Return every line of the data exactly as it appears.

(Beginning of Records for this task)

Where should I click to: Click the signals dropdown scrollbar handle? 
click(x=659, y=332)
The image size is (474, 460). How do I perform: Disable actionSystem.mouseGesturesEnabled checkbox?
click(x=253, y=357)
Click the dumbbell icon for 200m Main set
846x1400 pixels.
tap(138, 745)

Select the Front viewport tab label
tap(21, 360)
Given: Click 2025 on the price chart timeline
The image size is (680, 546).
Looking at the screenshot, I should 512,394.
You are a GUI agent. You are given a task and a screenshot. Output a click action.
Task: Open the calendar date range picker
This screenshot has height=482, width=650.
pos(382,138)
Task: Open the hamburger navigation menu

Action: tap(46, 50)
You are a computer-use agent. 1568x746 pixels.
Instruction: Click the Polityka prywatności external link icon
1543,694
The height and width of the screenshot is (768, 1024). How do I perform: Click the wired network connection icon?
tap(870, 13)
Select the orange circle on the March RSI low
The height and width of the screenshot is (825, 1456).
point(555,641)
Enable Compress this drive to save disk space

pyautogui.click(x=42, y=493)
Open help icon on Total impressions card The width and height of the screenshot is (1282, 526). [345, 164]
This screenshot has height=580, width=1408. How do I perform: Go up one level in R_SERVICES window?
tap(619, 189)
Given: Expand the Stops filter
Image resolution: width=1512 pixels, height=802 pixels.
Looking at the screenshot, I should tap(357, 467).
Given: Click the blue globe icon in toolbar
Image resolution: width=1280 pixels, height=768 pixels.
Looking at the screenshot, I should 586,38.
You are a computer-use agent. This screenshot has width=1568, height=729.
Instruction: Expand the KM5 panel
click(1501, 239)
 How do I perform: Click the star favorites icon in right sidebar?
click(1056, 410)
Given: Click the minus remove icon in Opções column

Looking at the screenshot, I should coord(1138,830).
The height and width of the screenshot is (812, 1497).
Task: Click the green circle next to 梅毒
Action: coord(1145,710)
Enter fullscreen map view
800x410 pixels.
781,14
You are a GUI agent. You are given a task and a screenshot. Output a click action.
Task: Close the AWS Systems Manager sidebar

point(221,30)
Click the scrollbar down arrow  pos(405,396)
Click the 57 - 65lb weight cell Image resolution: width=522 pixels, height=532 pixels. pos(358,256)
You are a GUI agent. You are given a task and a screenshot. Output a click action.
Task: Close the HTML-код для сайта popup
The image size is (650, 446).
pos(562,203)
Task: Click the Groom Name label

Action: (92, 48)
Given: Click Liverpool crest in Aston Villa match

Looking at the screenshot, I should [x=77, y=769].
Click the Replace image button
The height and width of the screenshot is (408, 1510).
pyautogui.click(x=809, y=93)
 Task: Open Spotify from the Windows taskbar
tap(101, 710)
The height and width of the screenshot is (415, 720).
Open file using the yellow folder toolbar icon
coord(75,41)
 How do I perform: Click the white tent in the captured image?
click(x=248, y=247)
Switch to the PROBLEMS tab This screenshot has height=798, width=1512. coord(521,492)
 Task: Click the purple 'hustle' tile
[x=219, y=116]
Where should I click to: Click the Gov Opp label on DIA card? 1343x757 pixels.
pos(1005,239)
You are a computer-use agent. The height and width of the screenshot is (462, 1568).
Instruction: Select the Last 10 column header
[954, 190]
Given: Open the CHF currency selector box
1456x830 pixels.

(End of Records for this task)

Finished exercise:
Where should I click to: Click the signals dropdown scrollbar handle? 
click(x=659, y=332)
The image size is (474, 460). How do I perform: Disable actionSystem.mouseGesturesEnabled checkbox?
click(x=253, y=357)
Click the dumbbell icon for 200m Main set
846x1400 pixels.
tap(138, 745)

Select the Front viewport tab label
tap(21, 360)
Given: Click 2025 on the price chart timeline
The image size is (680, 546).
Looking at the screenshot, I should 512,394.
You are a GUI agent. You are given a task and a screenshot. Output a click action.
Task: Open the calendar date range picker
This screenshot has height=482, width=650.
pos(382,138)
Task: Open the hamburger navigation menu

Action: tap(46, 50)
You are a computer-use agent. 1568x746 pixels.
Instruction: Click the Polityka prywatności external link icon
1543,694
The height and width of the screenshot is (768, 1024). How do I perform: Click the wired network connection icon?
tap(870, 13)
Select the orange circle on the March RSI low
The height and width of the screenshot is (825, 1456).
point(555,641)
Enable Compress this drive to save disk space

pyautogui.click(x=42, y=493)
Open help icon on Total impressions card The width and height of the screenshot is (1282, 526). [345, 164]
This screenshot has height=580, width=1408. How do I perform: Go up one level in R_SERVICES window?
tap(619, 189)
Given: Expand the Stops filter
Image resolution: width=1512 pixels, height=802 pixels.
Looking at the screenshot, I should tap(357, 467).
Given: Click the blue globe icon in toolbar
Image resolution: width=1280 pixels, height=768 pixels.
Looking at the screenshot, I should 586,38.
You are a computer-use agent. This screenshot has width=1568, height=729.
Instruction: Expand the KM5 panel
click(1501, 239)
 How do I perform: Click the star favorites icon in right sidebar?
click(1056, 410)
Given: Click the minus remove icon in Opções column

Looking at the screenshot, I should coord(1138,830).
The height and width of the screenshot is (812, 1497).
Task: Click the green circle next to 梅毒
Action: coord(1145,710)
Enter fullscreen map view
800x410 pixels.
781,14
You are a GUI agent. You are given a task and a screenshot. Output a click action.
Task: Close the AWS Systems Manager sidebar

point(221,30)
Click the scrollbar down arrow  pos(405,396)
Click the 57 - 65lb weight cell Image resolution: width=522 pixels, height=532 pixels. pos(358,256)
You are a GUI agent. You are given a task and a screenshot. Output a click action.
Task: Close the HTML-код для сайта popup
The image size is (650, 446).
pos(562,203)
Task: Click the Groom Name label

Action: (92, 48)
Given: Click Liverpool crest in Aston Villa match

Looking at the screenshot, I should [x=77, y=769].
Click the Replace image button
The height and width of the screenshot is (408, 1510).
pyautogui.click(x=809, y=93)
 Task: Open Spotify from the Windows taskbar
tap(101, 710)
The height and width of the screenshot is (415, 720).
Open file using the yellow folder toolbar icon
coord(75,41)
 How do I perform: Click the white tent in the captured image?
click(x=248, y=247)
Switch to the PROBLEMS tab This screenshot has height=798, width=1512. coord(521,492)
 Task: Click the purple 'hustle' tile
[x=219, y=116]
Where should I click to: Click the Gov Opp label on DIA card? 1343x757 pixels.
pos(1005,239)
You are a computer-use agent. The height and width of the screenshot is (462, 1568).
Instruction: Select the Last 10 column header
[954, 190]
Given: Open the CHF currency selector box
1456x830 pixels.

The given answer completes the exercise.